# Responsible Research with Anti-Censorship Technologies

*[Joseph Lorenzo Hall][1] (<joehall@berkeley.edu>)  
Postdoctoral Researcher  
UC Berkeley School of Information  
Princeton Center for Information Technology Policy*

(16 Feb 2011 (v1.1); prepared for DARPA/NSF meeting in Arlington,
Virginia on Ethical, Legal and Social Issues of Personally
Identifiable Information)

# Summary

Given recent efforts to degrade, intercept or thwart internet
communications in repressive societies, more people in these countries
will be drawn towards using tools to circumvent such censorship
measures to communicate freely.  Researchers and funders will also
spend more of their time and grant resources to investigate, improve
and develop novel anti-censorship projects.  This short note
highlights a number of privacy-problematic activities in which
researchers may engage, intentionally or not, and attempts to
recommend some guidelines.

# What Are Anti-Censorship Tools?

Anti-censorship tools represent a broad swath of different types of
technology.  Basic techniques used by anti-censorship technologies
include:

* **Encrypted communications:** where a secret key is used between
  communicating parties to shroud the content of communications.
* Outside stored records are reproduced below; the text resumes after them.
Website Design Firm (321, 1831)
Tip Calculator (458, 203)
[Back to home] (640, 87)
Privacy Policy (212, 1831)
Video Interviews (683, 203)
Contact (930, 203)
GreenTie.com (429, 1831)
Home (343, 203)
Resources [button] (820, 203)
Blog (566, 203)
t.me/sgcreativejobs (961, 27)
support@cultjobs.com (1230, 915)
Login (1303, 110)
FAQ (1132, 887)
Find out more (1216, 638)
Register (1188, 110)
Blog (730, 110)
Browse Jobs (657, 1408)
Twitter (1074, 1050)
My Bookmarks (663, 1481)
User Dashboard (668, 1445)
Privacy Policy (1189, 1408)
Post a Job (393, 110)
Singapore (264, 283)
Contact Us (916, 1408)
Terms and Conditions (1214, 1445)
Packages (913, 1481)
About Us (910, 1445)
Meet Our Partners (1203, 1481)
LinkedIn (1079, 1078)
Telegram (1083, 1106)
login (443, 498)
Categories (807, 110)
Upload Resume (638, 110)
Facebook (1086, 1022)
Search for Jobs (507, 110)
* **Steganography:** where communication signals are embedded covertly
  in seemingly normal communications.

* **Proxy communication:** where a communication is passed to an
  independent party who then delivers the communications contents to
  its intended destination.

Many tools practically available for anonymous communication or
circumvention of censorship technologies combine a few of these
techniques.  For example, the "onion-routing" network, [Tor][3], uses
clients that encrypt communications in layers of encryption ("onion
skins") that they then pass through a number of proxy server "nodes"
in the Tor network that can only decrypt the outer-most layer of
each communication before finally sending a given message to its
destination.

# Research Efforts

There has been a lot of academic research into these kinds of tools,
including efforts to improve/degrade tool performance, improve/defeat
anonymity guarantees, detect/hide malicious nodes in the network and
mask/profile tool users and the uses to which these tools are put.
There is an active community of academic researchers in anonymous
communications and they tend to congregate annually at the [Privacy
Enhancing Technologies Symposium][2]. A good bibliography of the
literature is at: <http://freehaven.net/anonbib/>

Continued research into improving these tools is needed to improve
their resistance to profiling, filtering, blocking, etc.  That is to
say, like any adversarial security game, the adversaries are working
hard to upset anonymous communication and if research and development
efforts stop, there will be no truly anonymous communication
capability. Ideally, a repressive regime will have to use the Egypt
option, of completely "turning off the internet" or perhaps blocking
all encrypted traffic in order to thwart the ability of people to
communicate freely.  (Of course, steganographic methods can be used in
unencrypted communications, but they tend to be less efficient,
requiring dramatically more bandwidth per message size.)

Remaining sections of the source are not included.